Task prompt
With pictures left out, output exactly the lines of the listing below from the line that has "Given: Enable the Replace All checkbox" to the line that has "How do I perform: Click the sort A-Z icon?", both lines kept.

Data to use
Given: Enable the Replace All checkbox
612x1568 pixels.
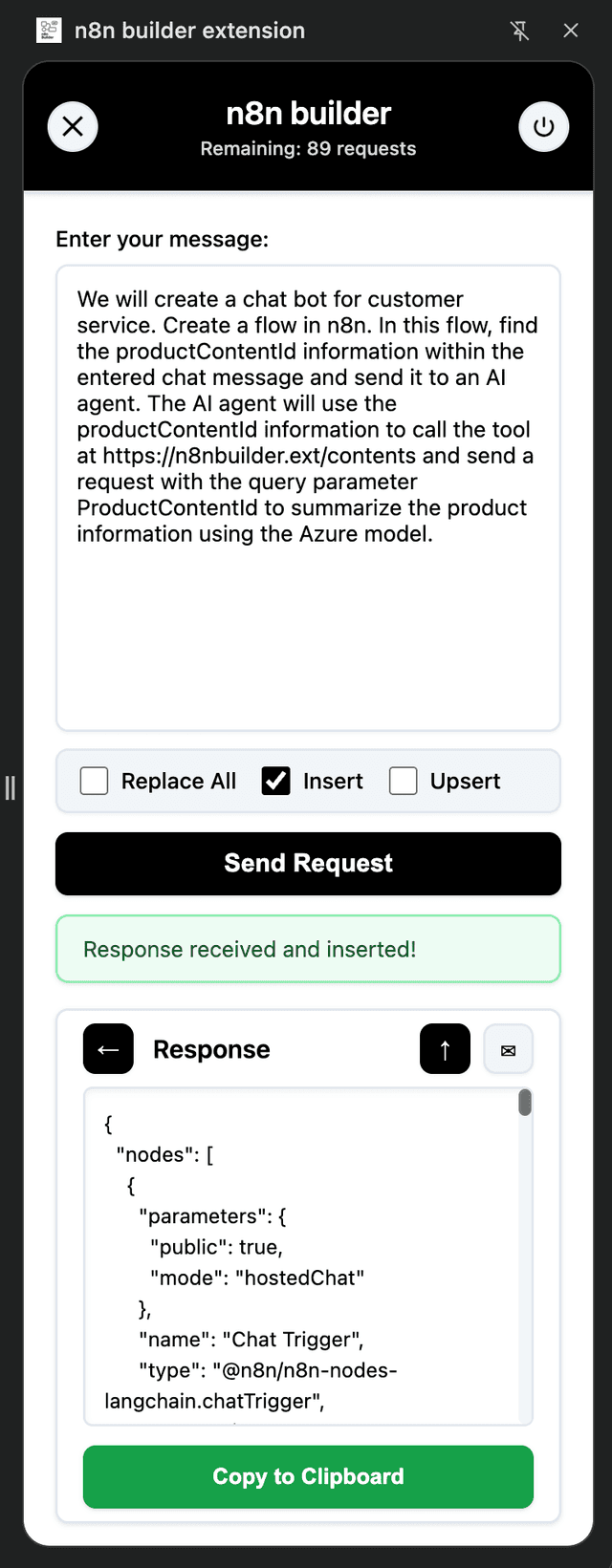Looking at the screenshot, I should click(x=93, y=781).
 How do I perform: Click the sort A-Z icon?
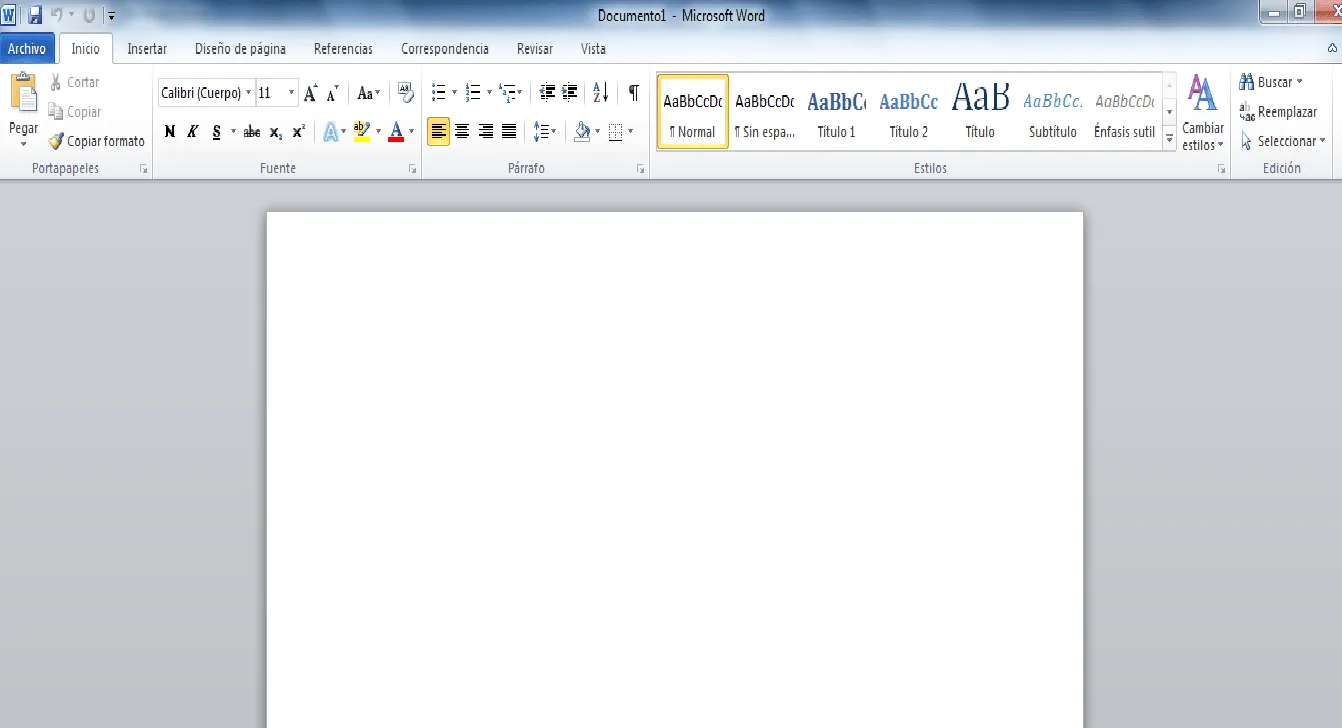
==
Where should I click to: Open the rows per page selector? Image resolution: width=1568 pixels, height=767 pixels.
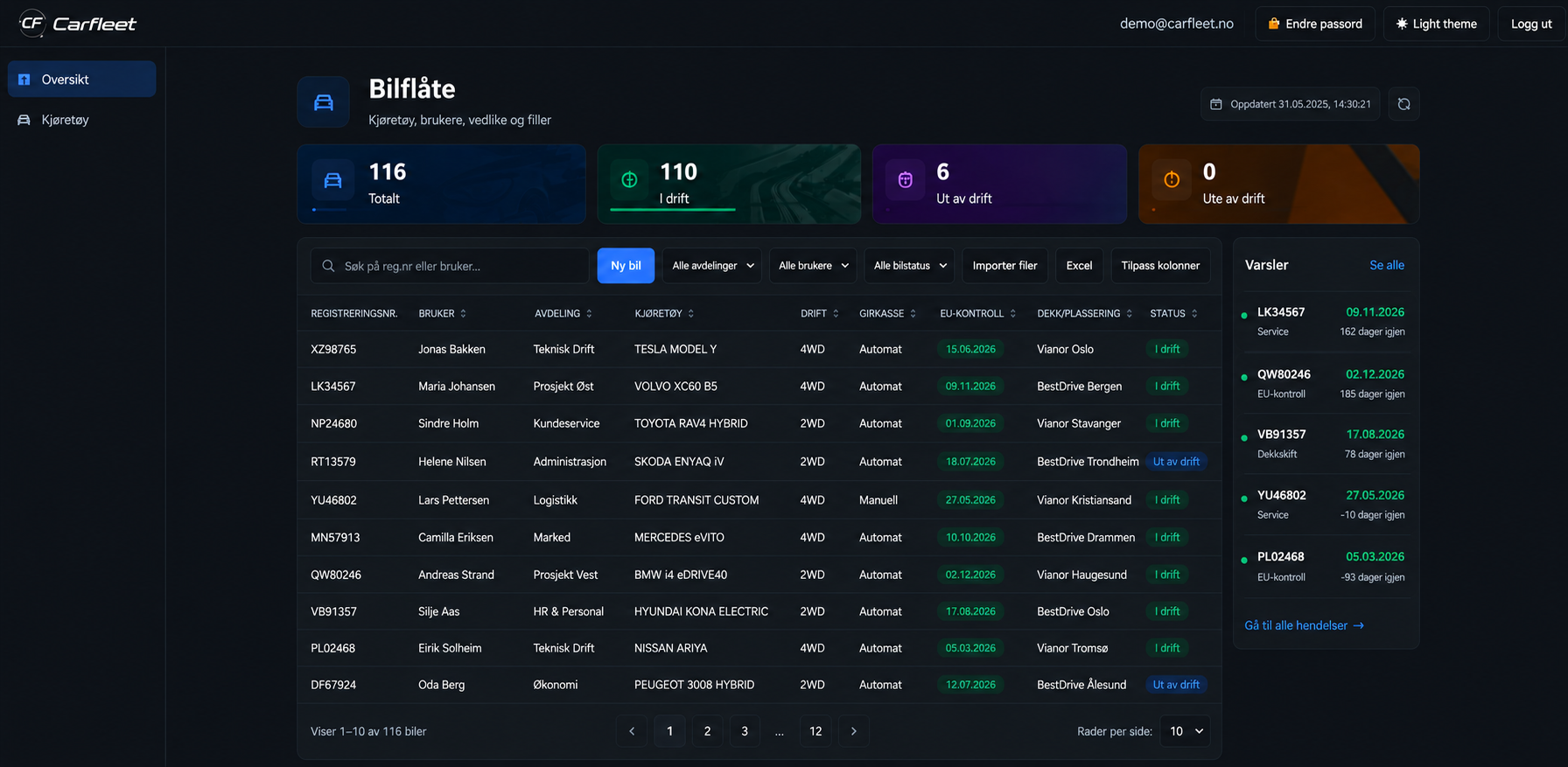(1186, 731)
* * *
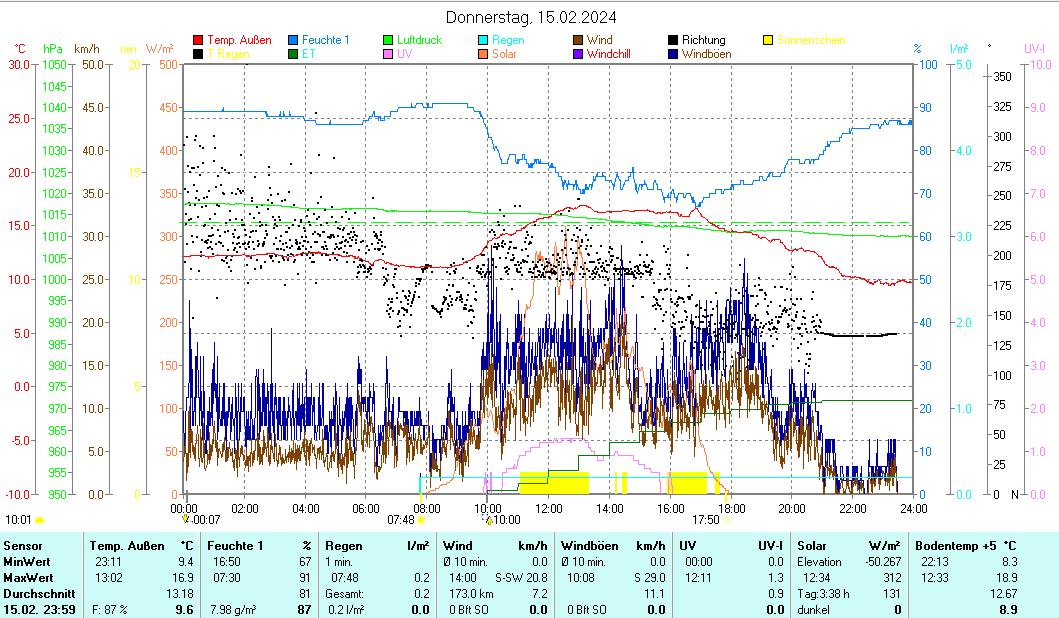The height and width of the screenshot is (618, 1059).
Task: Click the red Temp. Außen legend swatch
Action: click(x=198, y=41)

Solution for this problem
Given: Enable the Replace All checkbox
612x1568 pixels.
Looking at the screenshot, I should click(x=93, y=781).
 How do I perform: Click the sort A-Z icon?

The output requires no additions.